USA – arm, aber beliebt

von Stefan Andersen17.10.2013Außenpolitik

Die USA machen munter weiter Schulden. Weil sie selbstbewusst sind und weil sie Freunde haben. Ganz anders als Europa.

Amerika hat Schulden, viele Schulden. Schulden: Das klingt nicht gut, jedenfalls nicht im Deutschen. Das klingt nach einem Verbrechen, an dem jemand die „Schuld“ trägt. Nach Tragödie, Drama und vielen tausend Tränen. Doch Amerika hat auch Gläubiger. Ein Wort, was ganz OK klingt, jedenfalls im Deutschen. Wir sollten in Zukunft besser sagen: Es gibt viele Menschen, die an die USA glauben.

Ein Shutdown würde hier eh nicht auffallen

Doch zunächst einmal glauben die USA vor allem an sich selbst. Denn in der „Hall of Fame“ der Gläubiger steht ausgerechnet die hauseigene Notenbank ganz oben. „Die drucken sich reich!“, meckert der DIN-genormte Standardbürger. Aber nein, das ist ganz und gar kein Grund für schnippische Sprüche. Schließlich kommt eine Nation durchaus sympathisch daher, wenn sie an ihre eigene Regierung glaubt. Wäre das in Deutschland denkbar? Ich schätze nicht! Ein Shutdown würde hier eh nicht auffallen.

Dicht gefolgt hinter der Notenbank ergänzen China und Japan die Fanbase. Wurde China nicht vor geraumer Zeit als neuer Bösewicht in einem kurz bevorstehenden kalten Krieg identifiziert? Quasi kurz vor der Mobilmachung? Da hat wohl jemand die 1,3 Billionen Dollar vergessen, mit denen China an seinen „Feind“ glaubt. Das ist kein kalter Krieg – das ist heiße Liebe. Selbst Japan, quasi ökonomisch dauerscheintot, leistet sich einen 1,1 Billionen Dollar schweren Glauben an die USA. Geld haben die Amerikaner nicht mehr viel, Freunde haben sie dafür genug. USA – arm, aber beliebt.
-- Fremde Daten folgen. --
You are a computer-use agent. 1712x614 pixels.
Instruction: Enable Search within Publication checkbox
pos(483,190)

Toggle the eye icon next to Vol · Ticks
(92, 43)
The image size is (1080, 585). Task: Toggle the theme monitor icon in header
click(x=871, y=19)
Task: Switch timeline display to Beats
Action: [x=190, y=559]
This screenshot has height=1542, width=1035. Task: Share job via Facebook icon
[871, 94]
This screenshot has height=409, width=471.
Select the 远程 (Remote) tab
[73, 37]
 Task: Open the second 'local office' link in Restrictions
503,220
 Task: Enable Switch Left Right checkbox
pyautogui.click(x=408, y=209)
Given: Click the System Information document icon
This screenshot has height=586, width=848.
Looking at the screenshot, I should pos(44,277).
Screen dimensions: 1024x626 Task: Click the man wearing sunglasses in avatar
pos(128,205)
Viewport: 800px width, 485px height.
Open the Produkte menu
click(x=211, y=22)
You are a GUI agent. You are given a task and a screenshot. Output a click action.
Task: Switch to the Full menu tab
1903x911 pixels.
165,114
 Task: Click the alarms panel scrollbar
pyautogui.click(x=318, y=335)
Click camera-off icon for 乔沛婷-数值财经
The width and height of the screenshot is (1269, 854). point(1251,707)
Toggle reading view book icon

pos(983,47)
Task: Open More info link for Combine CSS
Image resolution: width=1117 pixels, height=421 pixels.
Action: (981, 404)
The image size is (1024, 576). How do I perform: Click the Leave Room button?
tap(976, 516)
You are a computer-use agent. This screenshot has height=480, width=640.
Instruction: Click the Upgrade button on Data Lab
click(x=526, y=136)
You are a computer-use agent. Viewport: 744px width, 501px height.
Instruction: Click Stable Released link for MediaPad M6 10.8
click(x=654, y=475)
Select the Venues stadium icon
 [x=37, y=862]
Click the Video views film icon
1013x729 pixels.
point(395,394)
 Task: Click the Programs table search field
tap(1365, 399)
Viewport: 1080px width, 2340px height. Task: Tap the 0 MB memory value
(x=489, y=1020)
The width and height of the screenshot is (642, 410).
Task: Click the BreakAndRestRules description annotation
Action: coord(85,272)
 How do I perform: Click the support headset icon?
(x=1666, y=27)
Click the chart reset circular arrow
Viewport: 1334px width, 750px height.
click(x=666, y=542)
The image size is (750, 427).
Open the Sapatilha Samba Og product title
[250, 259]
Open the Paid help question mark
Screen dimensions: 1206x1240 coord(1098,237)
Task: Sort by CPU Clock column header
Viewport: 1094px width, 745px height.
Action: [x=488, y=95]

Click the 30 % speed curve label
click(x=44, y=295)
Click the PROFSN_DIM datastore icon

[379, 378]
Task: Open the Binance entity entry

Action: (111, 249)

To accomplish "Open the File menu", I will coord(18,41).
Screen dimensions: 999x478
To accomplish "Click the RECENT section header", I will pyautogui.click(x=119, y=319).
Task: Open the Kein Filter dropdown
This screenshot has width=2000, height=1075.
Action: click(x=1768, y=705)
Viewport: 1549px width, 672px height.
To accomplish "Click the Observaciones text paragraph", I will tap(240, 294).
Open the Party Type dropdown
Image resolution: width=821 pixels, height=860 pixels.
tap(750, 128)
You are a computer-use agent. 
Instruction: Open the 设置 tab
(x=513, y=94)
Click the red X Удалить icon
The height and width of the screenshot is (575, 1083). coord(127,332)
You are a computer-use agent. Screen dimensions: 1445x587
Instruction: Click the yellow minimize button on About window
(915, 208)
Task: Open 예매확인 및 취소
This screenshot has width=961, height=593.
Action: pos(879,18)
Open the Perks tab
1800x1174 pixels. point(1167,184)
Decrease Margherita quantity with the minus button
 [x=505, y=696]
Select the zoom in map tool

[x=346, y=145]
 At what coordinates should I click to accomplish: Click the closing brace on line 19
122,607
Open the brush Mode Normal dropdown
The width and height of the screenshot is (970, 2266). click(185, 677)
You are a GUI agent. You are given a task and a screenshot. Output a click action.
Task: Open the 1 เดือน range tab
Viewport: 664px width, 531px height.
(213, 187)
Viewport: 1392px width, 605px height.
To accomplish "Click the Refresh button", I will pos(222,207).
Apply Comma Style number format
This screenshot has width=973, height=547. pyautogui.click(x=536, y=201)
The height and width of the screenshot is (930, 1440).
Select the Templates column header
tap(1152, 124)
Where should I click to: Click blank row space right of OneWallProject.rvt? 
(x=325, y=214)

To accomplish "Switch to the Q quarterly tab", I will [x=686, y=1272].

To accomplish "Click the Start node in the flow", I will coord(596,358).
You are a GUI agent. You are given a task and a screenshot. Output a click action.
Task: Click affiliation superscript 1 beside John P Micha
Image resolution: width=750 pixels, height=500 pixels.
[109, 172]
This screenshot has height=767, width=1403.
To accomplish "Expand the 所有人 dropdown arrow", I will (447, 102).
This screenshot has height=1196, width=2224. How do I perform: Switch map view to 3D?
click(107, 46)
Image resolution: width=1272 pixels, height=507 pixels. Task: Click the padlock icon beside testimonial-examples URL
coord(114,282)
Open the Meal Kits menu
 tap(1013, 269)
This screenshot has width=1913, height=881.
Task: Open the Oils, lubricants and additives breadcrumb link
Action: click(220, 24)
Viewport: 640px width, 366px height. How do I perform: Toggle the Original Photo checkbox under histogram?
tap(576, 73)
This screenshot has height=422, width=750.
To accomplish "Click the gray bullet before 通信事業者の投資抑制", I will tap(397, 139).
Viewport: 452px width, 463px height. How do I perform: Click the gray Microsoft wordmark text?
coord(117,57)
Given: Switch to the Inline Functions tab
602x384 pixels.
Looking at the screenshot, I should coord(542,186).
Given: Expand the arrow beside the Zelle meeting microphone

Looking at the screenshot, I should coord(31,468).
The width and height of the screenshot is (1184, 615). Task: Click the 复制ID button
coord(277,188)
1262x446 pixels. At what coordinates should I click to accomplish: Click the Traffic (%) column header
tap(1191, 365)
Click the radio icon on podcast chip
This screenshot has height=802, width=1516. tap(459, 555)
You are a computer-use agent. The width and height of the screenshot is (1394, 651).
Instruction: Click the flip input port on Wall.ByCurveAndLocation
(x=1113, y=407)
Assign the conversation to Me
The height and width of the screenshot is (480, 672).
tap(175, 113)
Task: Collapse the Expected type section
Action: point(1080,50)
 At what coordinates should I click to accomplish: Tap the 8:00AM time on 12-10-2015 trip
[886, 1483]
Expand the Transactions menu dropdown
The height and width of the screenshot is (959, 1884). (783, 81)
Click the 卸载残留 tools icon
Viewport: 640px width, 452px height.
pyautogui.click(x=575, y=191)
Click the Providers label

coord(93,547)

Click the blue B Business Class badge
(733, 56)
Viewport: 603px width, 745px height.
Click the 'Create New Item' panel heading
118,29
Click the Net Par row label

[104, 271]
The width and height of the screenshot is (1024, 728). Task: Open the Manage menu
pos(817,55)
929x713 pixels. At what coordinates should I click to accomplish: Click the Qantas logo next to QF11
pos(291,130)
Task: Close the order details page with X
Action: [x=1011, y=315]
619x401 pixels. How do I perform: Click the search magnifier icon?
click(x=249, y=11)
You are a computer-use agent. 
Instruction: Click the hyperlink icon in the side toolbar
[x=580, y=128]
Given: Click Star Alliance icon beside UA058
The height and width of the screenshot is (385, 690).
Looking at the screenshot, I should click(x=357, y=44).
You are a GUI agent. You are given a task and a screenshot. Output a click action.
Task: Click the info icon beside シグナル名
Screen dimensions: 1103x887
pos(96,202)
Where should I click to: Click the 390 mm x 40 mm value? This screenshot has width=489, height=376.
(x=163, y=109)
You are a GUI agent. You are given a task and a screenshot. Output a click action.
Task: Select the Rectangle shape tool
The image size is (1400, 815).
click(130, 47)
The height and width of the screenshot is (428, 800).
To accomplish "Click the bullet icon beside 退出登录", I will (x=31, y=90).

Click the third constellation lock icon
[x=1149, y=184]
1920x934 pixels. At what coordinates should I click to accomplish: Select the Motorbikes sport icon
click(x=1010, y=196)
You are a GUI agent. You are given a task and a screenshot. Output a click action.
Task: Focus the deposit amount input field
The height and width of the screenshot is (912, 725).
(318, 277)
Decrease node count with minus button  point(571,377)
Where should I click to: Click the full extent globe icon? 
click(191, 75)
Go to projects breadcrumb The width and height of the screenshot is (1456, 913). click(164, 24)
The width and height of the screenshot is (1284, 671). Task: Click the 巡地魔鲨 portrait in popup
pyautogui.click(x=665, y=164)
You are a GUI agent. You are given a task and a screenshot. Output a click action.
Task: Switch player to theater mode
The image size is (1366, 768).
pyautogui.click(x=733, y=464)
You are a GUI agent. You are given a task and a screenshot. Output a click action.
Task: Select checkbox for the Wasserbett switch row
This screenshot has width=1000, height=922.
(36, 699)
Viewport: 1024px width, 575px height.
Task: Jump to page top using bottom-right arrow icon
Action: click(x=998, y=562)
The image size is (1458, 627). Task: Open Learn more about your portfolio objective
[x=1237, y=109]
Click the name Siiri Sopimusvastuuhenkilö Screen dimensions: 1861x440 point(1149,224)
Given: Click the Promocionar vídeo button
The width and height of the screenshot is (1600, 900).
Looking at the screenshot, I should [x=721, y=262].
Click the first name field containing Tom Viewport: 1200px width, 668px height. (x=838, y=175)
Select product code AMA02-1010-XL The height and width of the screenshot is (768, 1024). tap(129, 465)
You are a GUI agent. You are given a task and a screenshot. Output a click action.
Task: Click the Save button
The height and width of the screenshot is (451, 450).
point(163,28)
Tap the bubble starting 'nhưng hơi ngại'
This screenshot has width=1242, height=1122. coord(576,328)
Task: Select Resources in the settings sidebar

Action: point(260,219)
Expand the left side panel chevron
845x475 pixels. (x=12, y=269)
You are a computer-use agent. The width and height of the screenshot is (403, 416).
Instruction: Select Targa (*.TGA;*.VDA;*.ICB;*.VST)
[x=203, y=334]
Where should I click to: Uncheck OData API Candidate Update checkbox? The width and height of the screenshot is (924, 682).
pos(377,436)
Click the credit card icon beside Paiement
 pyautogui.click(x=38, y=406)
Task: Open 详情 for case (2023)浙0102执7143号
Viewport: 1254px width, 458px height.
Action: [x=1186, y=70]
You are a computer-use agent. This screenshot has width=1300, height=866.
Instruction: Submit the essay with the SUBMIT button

Geopolitisch machen die Zahlen eine Sache deutlich: Die USA blickt eindeutig in Richtung Pazifik. Nicht Europa ist den Amerikanern am nächsten. Asien ist es. Vielleicht tun sich die Amerikaner einfach leichter mit den aufstiegswilligen Asiaten als mit der alteuropäischen Haarspalterei.

Strafe der Götter Zwei-Punkt-Null

Dabei ist Europas Strategie im Umgang mit seiner eigenen Schuldenmisere der amerikanischen Lösung doch eigentlich sehr ähnlich. Der ESM mit eingebautem Shutdown-Mechanismus wirkt auf Griechenland und Co. schließlich genauso wie die FED-GOV-Kombi auf die USA: Gehen einem EU-Mitgliedstaat die Gläubiger aus, so lässt der ESM – in der Öffentlichkeit wahrgenommen als Angela Merkel – Shutdowns auf das Land regnen. Das ist der neue Blitz des Zeus, die Strafe der Götter Zwei-Punkt-Null.

Europa sollte ganz genau beobachten, wie die USA ihre fiskalischen Probleme lösen – und lernen. Insbesondere lernen, wieso die USA munter alle Jahre wieder ihr Schulden-Limit erhöhen können, ohne eine Vollsparsanierung nach griechischer Art über sich ergehen lassen zu müssen. Vielleicht findet sich Europa nicht sympathisch genug. Vielleicht traut es sich selbst nicht zu, bis in alle Ewigkeit Freunde zu finden, die an seine Zukunft glauben. Vielleicht braucht Europa gar keinen ESM, vielleicht braucht es einfach nur einen guten Therapeuten.